--- OBIETTIVO ---
Riporta tali e quali le voci a partire dalla riga che contiene "372x472 pixels. At" e fermati dopo quella che contiene "Action: click(x=1024, y=52)", comprese entrambe. Non includere le immagini nella risposta.

--- LE VOCI ---
┄┄┄┄┄┄┄┄┄┄┄┄┄┄┄┄┄┄┄┄
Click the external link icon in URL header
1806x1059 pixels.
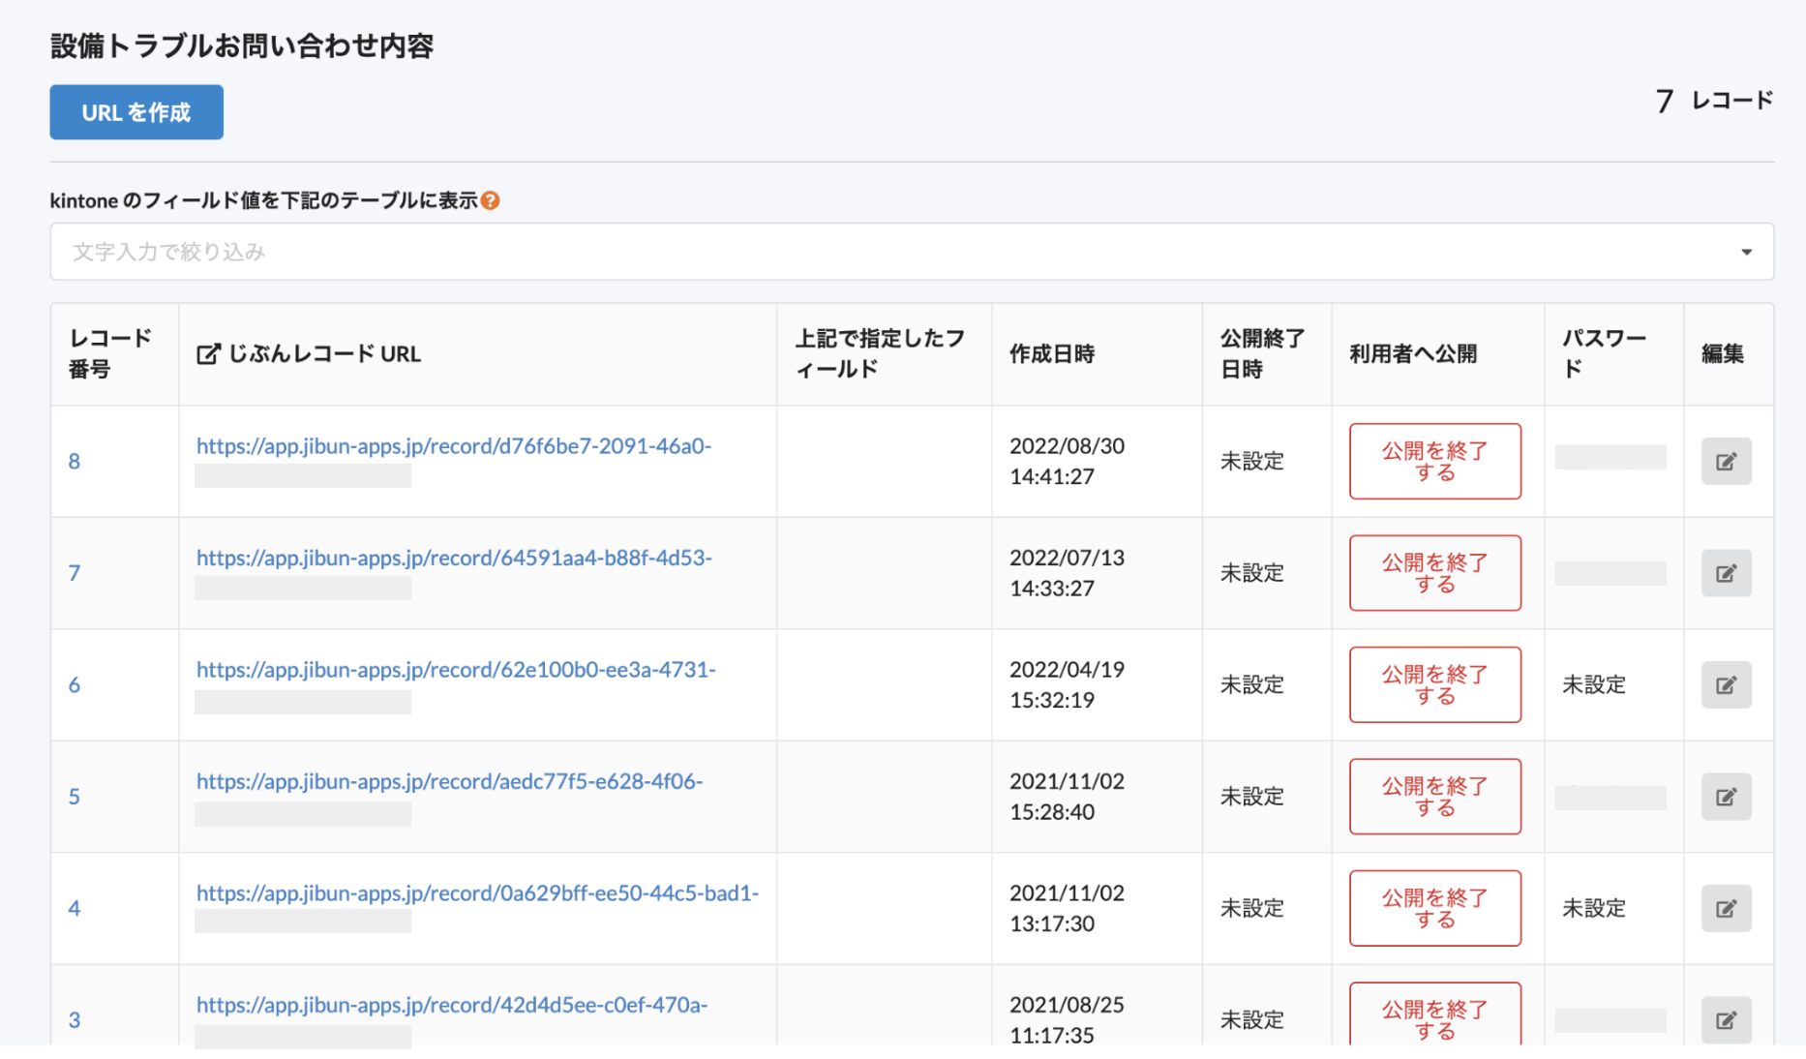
┄┄┄┄┄┄┄┄┄┄┄┄┄┄┄┄┄┄┄┄
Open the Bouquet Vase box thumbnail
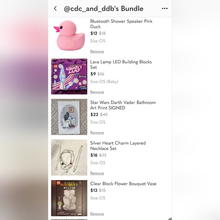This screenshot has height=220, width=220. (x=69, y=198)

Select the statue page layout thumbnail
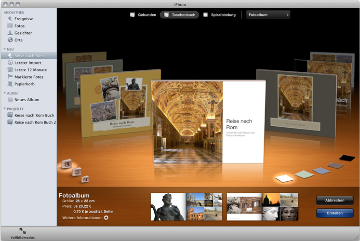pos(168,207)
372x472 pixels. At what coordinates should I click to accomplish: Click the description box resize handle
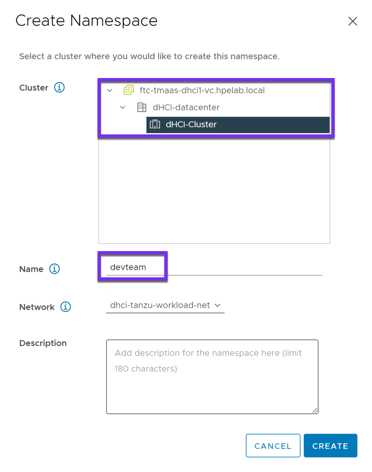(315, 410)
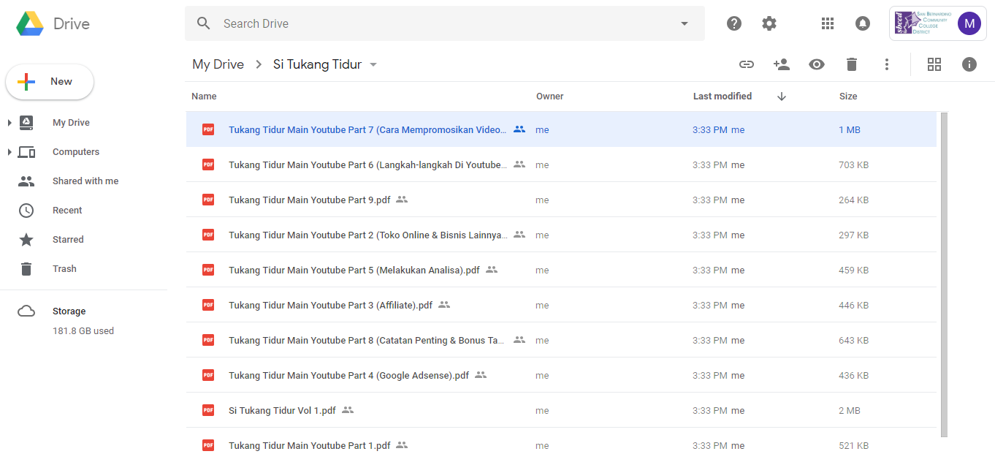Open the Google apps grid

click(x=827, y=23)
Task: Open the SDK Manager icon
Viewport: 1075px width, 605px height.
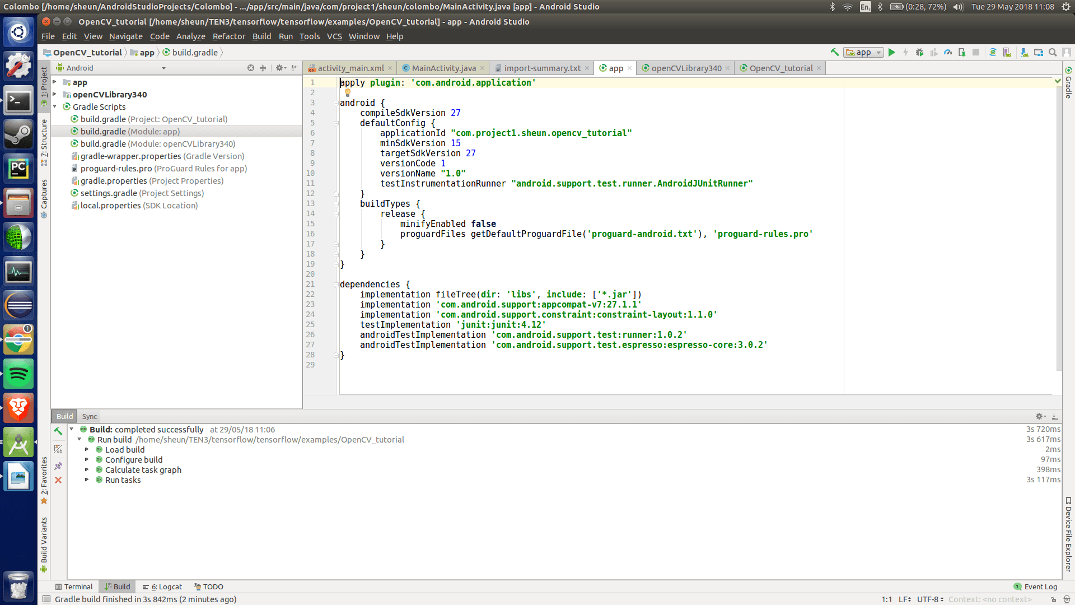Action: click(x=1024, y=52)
┄┄┄┄┄┄┄┄┄┄┄┄┄┄┄┄┄┄┄┄
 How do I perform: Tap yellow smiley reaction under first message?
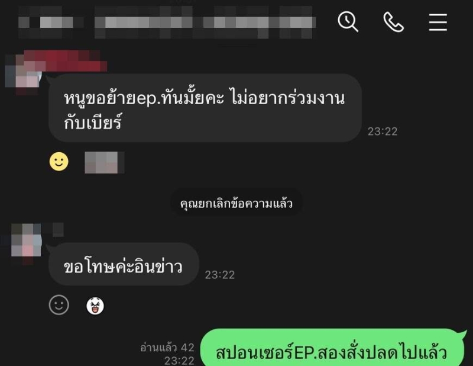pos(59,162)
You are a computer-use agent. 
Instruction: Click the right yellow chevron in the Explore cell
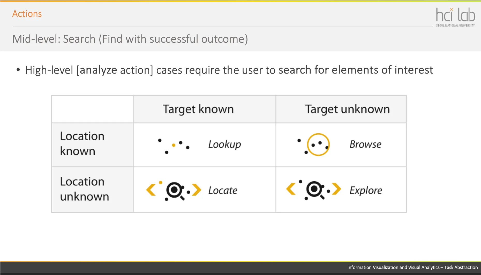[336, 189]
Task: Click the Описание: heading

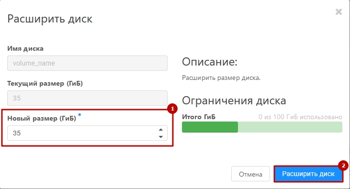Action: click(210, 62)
┄┄┄┄┄┄┄┄┄┄┄┄┄┄┄┄┄┄┄┄
--- SOLUZIONE DELL'ESERCIZIO ---
372x472 pixels. At what coordinates should I click to accomplish: Click the description box resize handle
(315, 410)
Open the Google apps grid

click(x=827, y=23)
Task: Open the SDK Manager icon
Viewport: 1075px width, 605px height.
Action: click(x=1024, y=52)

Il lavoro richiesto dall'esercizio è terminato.